Huh, I think I was asking the wrong question then. I don't really want to do all the things that are done in my .xinitrc file. I noticed, though, that (for instance) my .Xresources are ignored inside the xnested xmonad, so I have to do xrdb ~/.Xresources again to get them to work right (presumably because xnest is running X on display 1, not 0). Similarly, I have to do "xsetroot -solid black" again to get a black background. So I put these commands in my startup script like this: #!/bin/sh Xnest :1 -name "xmonad" +kb -ac -geometry 1152x768 2> /dev/null & XNEST_PROC=$! DISPLAY=:1 xsetroot -display :1 -solid black xrdb -display :1 $HOME/.Xresources /usr/local/bin/xmonad& XMONAD_PROC=$! wait $XMONAD_PROC kill $XNEST_PROC but the xrdb and xsetroot commands did nothing. However, if I did it like this: #!/bin/sh Xnest :1 -name "xmonad" +kb -ac -geometry 1152x768 2> /dev/null & XNEST_PROC=$! DISPLAY=:1 /usr/local/bin/xmonad& XMONAD_PROC=$! xsetroot -display :1 -solid black xrdb -display :1 $HOME/.Xresources wait $XMONAD_PROC kill $XNEST_PROC it works fine. I don't know why this is -- does xmonad have to be running in order for the xsetroot and xrdb commands to take effect? Why should that be? Mike Stefan O'Rear wrote:
On Thu, Aug 02, 2007 at 11:34:42PM -0700, Michael Vanier wrote:
I'm not ready to switch to using xmonad 100% of the time yet, so for the time being I'm running it using xnest. The problem I'm having is that I don't know how to get xmonad (or xnest) to read an initialization file (e.g. a .xinitrc file) in these circumstances. Does anyone have any suggestions?
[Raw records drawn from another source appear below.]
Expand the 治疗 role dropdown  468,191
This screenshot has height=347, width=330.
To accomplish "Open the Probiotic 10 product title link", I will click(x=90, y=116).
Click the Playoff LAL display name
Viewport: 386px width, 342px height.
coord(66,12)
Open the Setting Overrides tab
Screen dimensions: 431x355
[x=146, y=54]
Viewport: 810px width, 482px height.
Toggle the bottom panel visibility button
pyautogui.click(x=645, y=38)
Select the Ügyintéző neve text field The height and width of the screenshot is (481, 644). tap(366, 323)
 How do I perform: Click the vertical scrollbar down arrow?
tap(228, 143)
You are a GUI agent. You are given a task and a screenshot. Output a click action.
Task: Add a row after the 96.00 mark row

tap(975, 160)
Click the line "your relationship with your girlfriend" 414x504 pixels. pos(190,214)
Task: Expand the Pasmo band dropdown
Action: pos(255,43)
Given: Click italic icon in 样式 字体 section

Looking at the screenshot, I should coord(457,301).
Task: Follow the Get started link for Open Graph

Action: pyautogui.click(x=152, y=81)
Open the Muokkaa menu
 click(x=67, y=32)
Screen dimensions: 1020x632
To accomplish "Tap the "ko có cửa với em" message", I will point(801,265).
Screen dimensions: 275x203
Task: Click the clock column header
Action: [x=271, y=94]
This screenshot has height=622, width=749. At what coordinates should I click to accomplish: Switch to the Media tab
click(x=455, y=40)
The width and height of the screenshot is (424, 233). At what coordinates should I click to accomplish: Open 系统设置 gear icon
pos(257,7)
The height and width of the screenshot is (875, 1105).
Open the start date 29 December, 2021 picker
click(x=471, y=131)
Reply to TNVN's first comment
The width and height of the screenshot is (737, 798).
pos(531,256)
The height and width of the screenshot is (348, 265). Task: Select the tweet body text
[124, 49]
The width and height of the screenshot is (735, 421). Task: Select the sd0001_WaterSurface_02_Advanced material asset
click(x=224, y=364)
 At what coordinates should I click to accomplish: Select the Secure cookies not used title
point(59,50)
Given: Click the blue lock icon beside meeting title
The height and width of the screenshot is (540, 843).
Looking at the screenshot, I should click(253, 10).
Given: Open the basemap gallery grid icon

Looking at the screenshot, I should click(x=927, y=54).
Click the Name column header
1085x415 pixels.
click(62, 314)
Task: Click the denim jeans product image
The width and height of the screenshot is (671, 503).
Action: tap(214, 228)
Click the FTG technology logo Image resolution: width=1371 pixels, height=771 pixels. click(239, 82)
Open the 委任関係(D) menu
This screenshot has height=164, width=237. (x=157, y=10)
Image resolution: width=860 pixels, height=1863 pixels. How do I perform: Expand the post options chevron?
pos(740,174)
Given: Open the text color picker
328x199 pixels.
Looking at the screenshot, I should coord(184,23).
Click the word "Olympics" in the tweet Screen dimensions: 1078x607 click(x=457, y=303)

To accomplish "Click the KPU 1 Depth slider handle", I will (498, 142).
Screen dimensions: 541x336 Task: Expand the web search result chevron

Neither your window manager nor your X server is supposed to *ever* touch .xinitrc; this is the responsibility of your display manager, or if you do not use one, the server driver program. For instance, untested:
startx -- /usr/bin/Xnest :1
will load your .xinitrc file in the context of an Xnest on display 1.